#### Excerpt:
··········

• CO2 springs;
  • elevated CO2;
  • soybean;
  • development;
  • biomass growth;
  • seed yield


Springs emitting carbon dioxide are frequent in Central Italy and provide a way of testing the response of plants to CO2 enrichment under natural conditions. Results of a CO2 enrichment experiment on soybean at a CO2 spring (Solfatara) are presented. The experimental site is characterized by significant anomalies in atmospheric CO2 concentration produced by a large number of vents emitting almost pure CO2 (93%) plus small amounts of hydrogen sulphide, methane, nitrogen and oxygen. Within the gas vent area, plants were grown at three sub-areas whose mean CO2 concentrations during daytime were 350,652 and 2370 μmol mol-1, respectively. Weekly harvests were made to measure biomass growth, leaf area and ontogenetic development. Biomass growth rate and seed yield were enhanced by elevated CO2. In particular, onto-morphogenetic development was affected by elevated CO2 with high levels of CO2 increasing the total number of main stem leaf nodes and the area of the main stem trifoliolate leaves. Biochemical analysis of plant tissue suggested that there was no effect of the small amounts of H2S on the response to CO2 enrichment. Non-protein sulphydryl compounds did not accumulate in leaf tissues and the overall capacity of leaf extracts to oxidize exogenously added NADH was not decreased. The limitations and advantages of experimenting with crop plants at elevated CO2 in the open and in the proximity of carbon dioxide springs are discussed.

··········

#### Extracted records:
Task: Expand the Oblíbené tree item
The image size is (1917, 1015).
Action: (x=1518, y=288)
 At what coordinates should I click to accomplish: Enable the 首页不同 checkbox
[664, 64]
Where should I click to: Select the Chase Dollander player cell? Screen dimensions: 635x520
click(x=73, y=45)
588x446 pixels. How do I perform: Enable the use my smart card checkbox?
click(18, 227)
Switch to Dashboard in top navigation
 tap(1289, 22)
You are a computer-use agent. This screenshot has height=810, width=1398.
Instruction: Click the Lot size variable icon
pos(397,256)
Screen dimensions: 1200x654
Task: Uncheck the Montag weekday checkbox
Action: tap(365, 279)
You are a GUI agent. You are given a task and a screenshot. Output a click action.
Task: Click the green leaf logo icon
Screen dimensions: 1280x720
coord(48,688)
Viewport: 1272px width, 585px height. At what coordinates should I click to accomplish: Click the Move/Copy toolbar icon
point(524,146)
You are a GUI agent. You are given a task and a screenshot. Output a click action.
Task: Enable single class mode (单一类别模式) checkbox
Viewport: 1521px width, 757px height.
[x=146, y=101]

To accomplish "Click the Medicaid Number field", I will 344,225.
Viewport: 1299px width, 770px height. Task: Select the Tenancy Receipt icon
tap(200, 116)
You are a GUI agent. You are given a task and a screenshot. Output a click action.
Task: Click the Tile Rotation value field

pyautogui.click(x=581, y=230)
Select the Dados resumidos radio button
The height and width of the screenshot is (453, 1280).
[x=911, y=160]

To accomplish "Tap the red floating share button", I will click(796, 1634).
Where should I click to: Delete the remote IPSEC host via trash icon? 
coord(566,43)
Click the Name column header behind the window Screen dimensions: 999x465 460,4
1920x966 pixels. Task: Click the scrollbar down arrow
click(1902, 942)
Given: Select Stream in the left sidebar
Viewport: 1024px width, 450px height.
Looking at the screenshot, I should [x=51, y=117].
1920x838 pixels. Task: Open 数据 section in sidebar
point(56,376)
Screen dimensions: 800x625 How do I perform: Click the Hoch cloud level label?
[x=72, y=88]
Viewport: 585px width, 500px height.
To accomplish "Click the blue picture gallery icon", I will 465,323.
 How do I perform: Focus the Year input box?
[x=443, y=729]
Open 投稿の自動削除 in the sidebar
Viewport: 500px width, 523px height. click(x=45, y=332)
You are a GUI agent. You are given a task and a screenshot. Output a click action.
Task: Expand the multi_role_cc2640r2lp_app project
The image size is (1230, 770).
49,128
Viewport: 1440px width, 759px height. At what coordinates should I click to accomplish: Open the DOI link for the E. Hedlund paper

··········

#### What you will do:
In the soybean abstract above, how would you translate "Biomass growth rate and seed yield were enhanced by elevated CO2." into Spanish?

#### Written solution:
La tasa de crecimiento de la biomasa y el rendimiento de semillas aumentaron con el CO2 elevado.